(STATED PROBLEM 1):
Decide whether each statement agrees with the essay on discourses of morality below. Answer yes or no for each and quote the words of the essay that settle it.
(a) The essay counts schools, media and churches as part of the Gramscian "extended state."
(b) The essay says the analyst should examine only the side of a conflict with greater institutional power.
(c) The essay describes Caroline Humphrey as a historian.
(STATED PROBLEM 2): In the essay on discourses of morality below, find every action that discourses of victimhood are said to be used to justify, and list them.
(STATED PROBLEM 3):
Answer these questions from the essay on discourses of morality below, one line each:
(a) Which discourses does the essay say are often more powerful than others?
(b) The discourses of which two sides of the conflict does the essay set out to deconstruct?
(c) What does the essay say plays a crucial role in forming discourses of victimhood?

(ARTICLE):

** BEGIN **

When engaging in these discourses of morality, one ought to consider the power relations surrounding the cultural and political environment of the given society. “Some discourses, particularly statist discourses, are often more powerful than others, because they are located in and partake of institutional power”[5]. In the production of identities, state institutions, and the Gramscian notion of “extended state” that include schools, media, churches and other institutions of civil society[6], play a primary role due to their sheer hegemony in that society. A cultural and political investigation into how states employ these discourses of morality to further their conception of national interest should, then, be made to denaturalize and deconstruct the a priori assumptions about security and identity and to reveal the power relations sustaining them.

In these investigations, the analyst must take an impartial stance and should strive to scrutinise the discursive realities of both sides of a conflict, as “the constitution of identities is often a reciprocal process. As each subject seeks to perform its identity, it threatens others, whose identities are consolidated in response.”[7] Ergo, this essay, in its deconstruction of Israeli-Palestinian discourses, will take into account both sides of the conflict and the ways in which they endeavour to employ discourses of morality to further their strategic goals.

In the performative constitution of Israeli and Palestinian identities, “discourses of victimhood” are exercised to justify aggression, invasion and sometimes even massacring of civilians. Discourses of victimhood use a rhetoric that establishes clear lines of “good” and “evil” or “victim” and “perpetrator” so as to conceal or manipulate the realities of conflict. Assuming the identity of victim substantiates both the international sympathy and domestic collectivity that a state enjoys which, in turn, reduces the accountability for morally grey actions. Concepts of victimhood and suffering, as they are traditionally interpellated as characteristics of innocent, moral people and societies, are instrumentalised to be used to pursue national interests. Anthropologist Caroline Humphrey argues that “states seek to manipulate the spectacle of the victim’s suffering to publicly project the power of the state for different ends.[8] Self and other identities, through discourses of victimhood, are constituted in such a way that the self is represented as almost incapable of acting in an immoral way whilst the virtues of evil and immorality are given to the “other”. History plays a crucial role in the formation of these discourses of victimhood. These narratives often assume a temporal trajectory, where a state’s past victimhoods are utilised to reinforce the sense of suffering of the state in the present.

** END **

(DATASET EXCERPTS):

** BEGIN **

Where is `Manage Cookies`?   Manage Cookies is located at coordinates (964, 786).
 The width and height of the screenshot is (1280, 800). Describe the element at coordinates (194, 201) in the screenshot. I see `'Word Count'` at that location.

** END **
** BEGIN **

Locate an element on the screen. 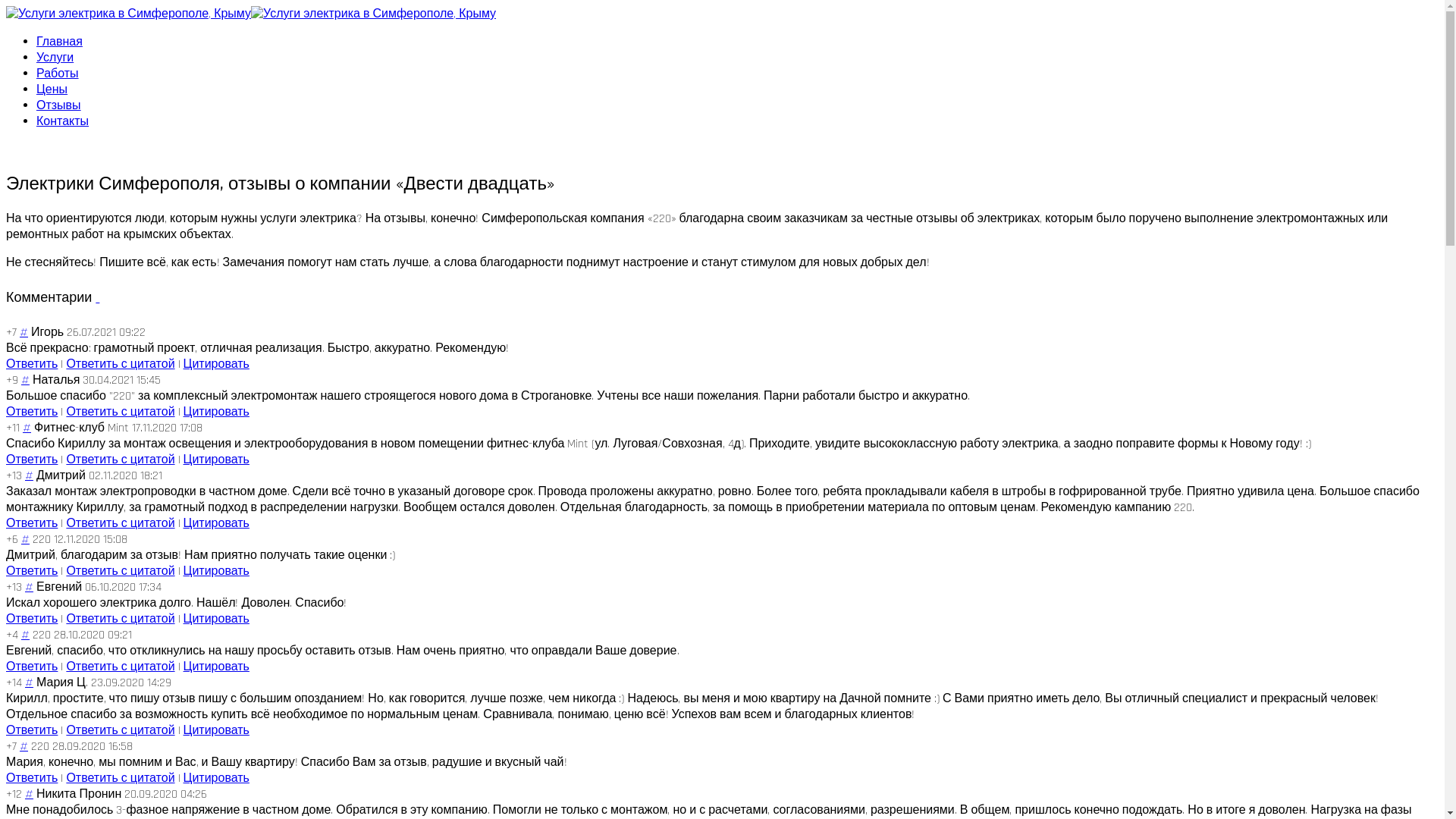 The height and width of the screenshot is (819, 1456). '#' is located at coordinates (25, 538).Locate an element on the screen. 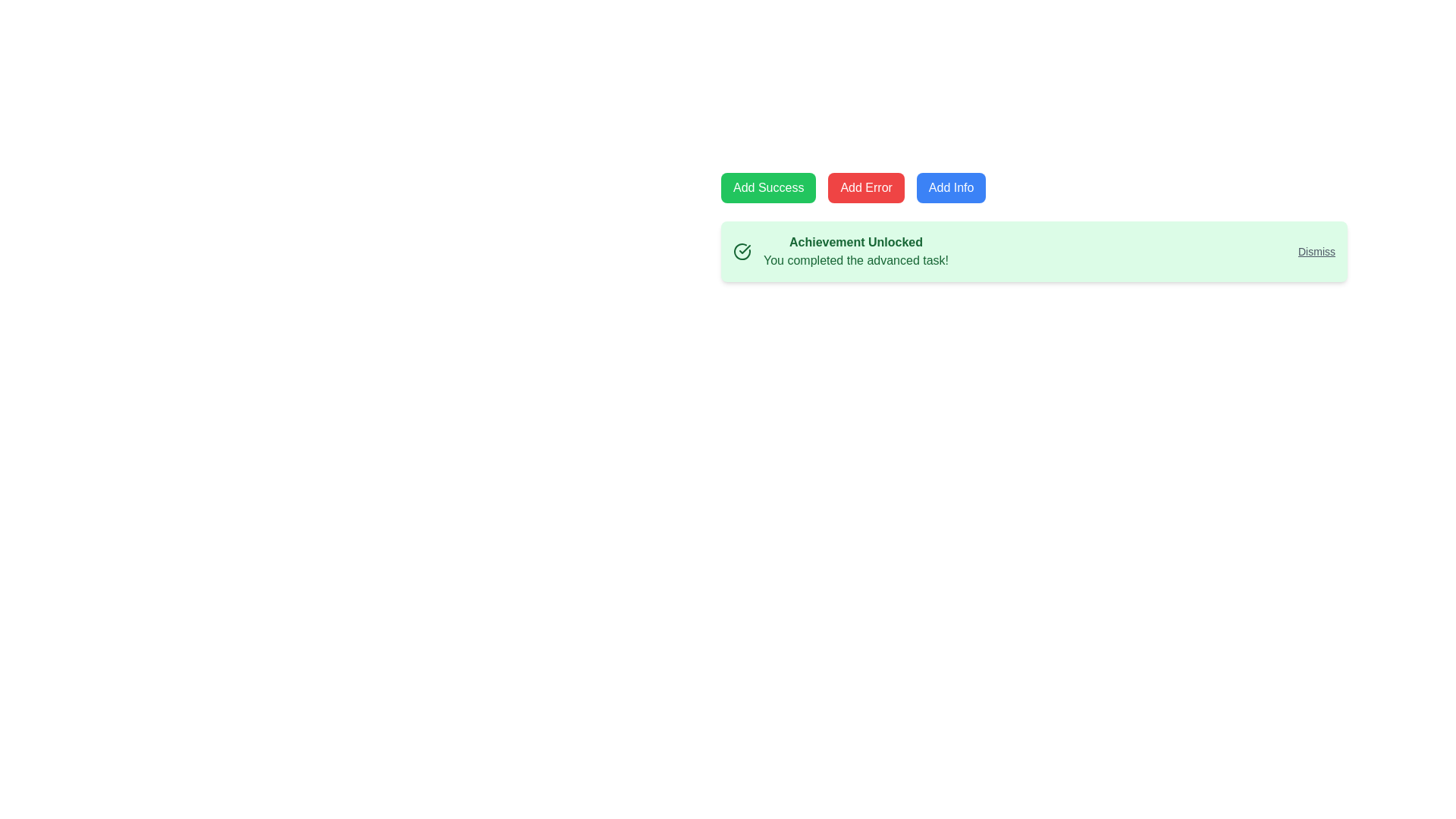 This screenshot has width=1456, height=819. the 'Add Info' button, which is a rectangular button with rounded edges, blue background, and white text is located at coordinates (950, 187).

** END **

(FULL OUTPUT 1):
(a) Yes: "schools, media, churches and other institutions of civil society"
(b) No: "should strive to scrutinise the discursive realities of both sides of a conflict"
(c) No: "Anthropologist Caroline Humphrey argues"

(FULL OUTPUT 2):
Aggression
Invasion
Massacring of civilians

(FULL OUTPUT 3):
(a) Statist discourses
(b) Israeli and Palestinian
(c) History